The objectives to achieve these aims for a range of two-dimensional sail sections and apparent wind angles are:

·  For select upwind and downwind sections use Particle Image Velocimetry (PIV) to understand the effect of Reynolds number upon the flow topology which may include the size and structure of leading edge separation bubbles with and without a mast for the upwind case, trailing edge separation location if present and the structure and frequency (measured using a hotwire or Laser Doppler Velocimetry (LDV)) of the wake. Furthermore, the sensitivity of the pressure distribution and sectional lift and drag coefficients to Reynolds number will be addressed using Pressure Sensitive Paint (PSP) and a total pressure tube wake rake

·  For all six sail sections use a range of tools including surface oil flow visualization, PSP, oil film interferometry or shear sensitive liquid crystals, to understand the main flow topology on both surfaces such as mean separation locations, transition location if no leading edge separation is present

·  To measure sectional lift and drag coefficients, and the skin friction distribution for all six sail sections, with and without a mast for the upwind cases, and to correlate this with the flow topology

·  For a select upwind case, to investigate in detail the interaction between the mast and sail for a range of sail incidences and effective wind angles with respect to the mast. PIV will be used to measure the flow structure and PSP and the wake rake to measure the section lift coefficient (CL) and drag coefficient (CD), respectively





Relevance of Proposed Research

Optimization of sail designs is challenging. The hull, sails and rig form an integrated system with many parameters that should be optimized simultaneously. However, the fluid-structure interaction between the three-dimensional flow around the sail and the hull, and the effect of the dynamic motion of the boat on the sail flow and hull hydrodynamics are complex.

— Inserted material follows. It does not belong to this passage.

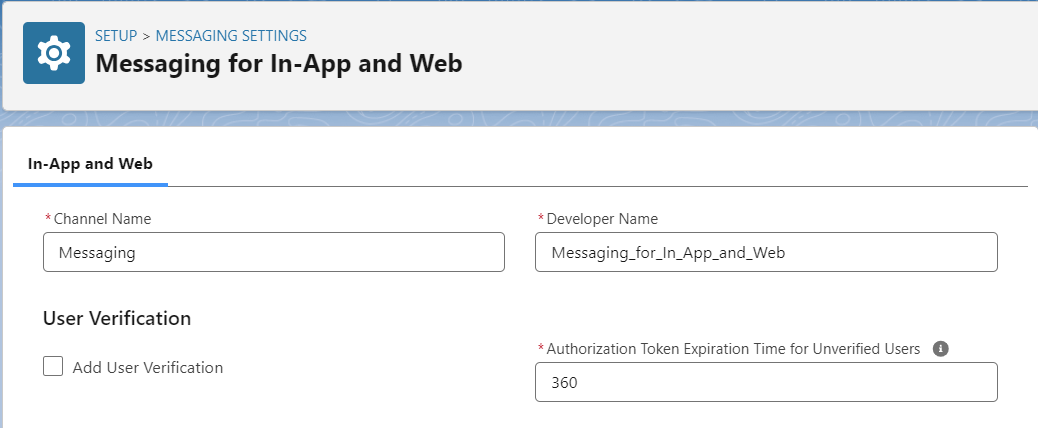Image resolution: width=1038 pixels, height=428 pixels.
Task: Click the Add User Verification label text
Action: coord(148,368)
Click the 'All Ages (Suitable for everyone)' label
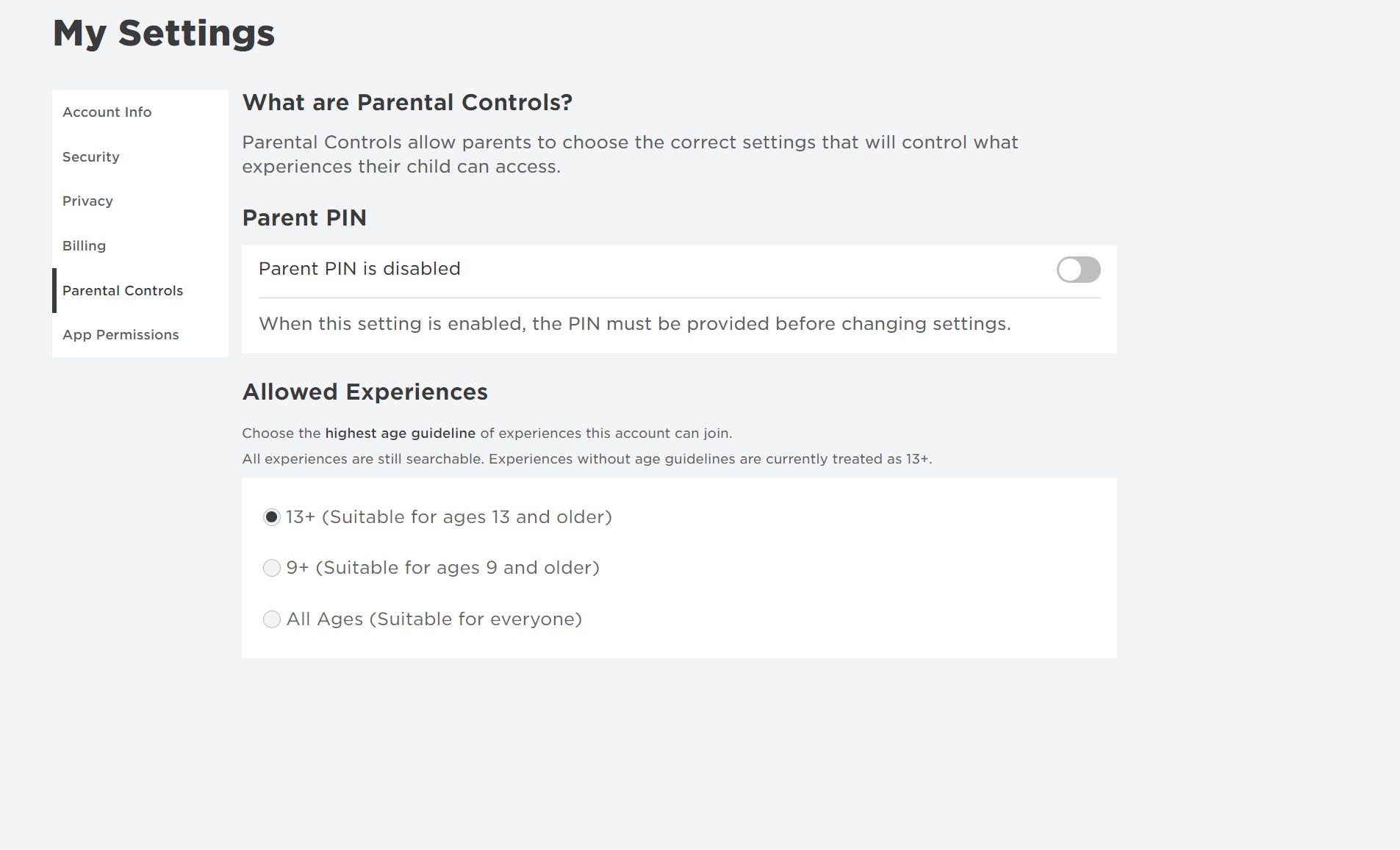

The flow and performance of a sail is sensitive to external conditions, aeroelastic effects, sail trim, and it may also be Reynolds number dependent. A Velocity Prediction Program (VPP) solves a set of equations that govern the motion of the yacht and is used to take into account the performance of the yacht when designing a sail. Wind tunnel tests are the preferred method of research for modeling the aerodynamics of a yacht.

Sail flow characteristics and the current state of the art

State of the art sail design is different for upwind and downwind sails. For the upwind conditions the camber of the sail and the angle of incidence of the apparent wind to the sail are small, resulting in largely attached flow. Upwind sail performance is highly sensitive to trim because of the small angles of incidence involved, meaning that small changes affect the performance significantly. Upwind sail flow analysis is generally performed using panel methods, and sometimes Euler codes.

Physical understanding of the flow around generic sail sections at representative Reynolds numbers is low. An enhanced understanding of the flow physics around sail sections is required as a first step to understanding the more complex flow around a three-dimensional upwind sail.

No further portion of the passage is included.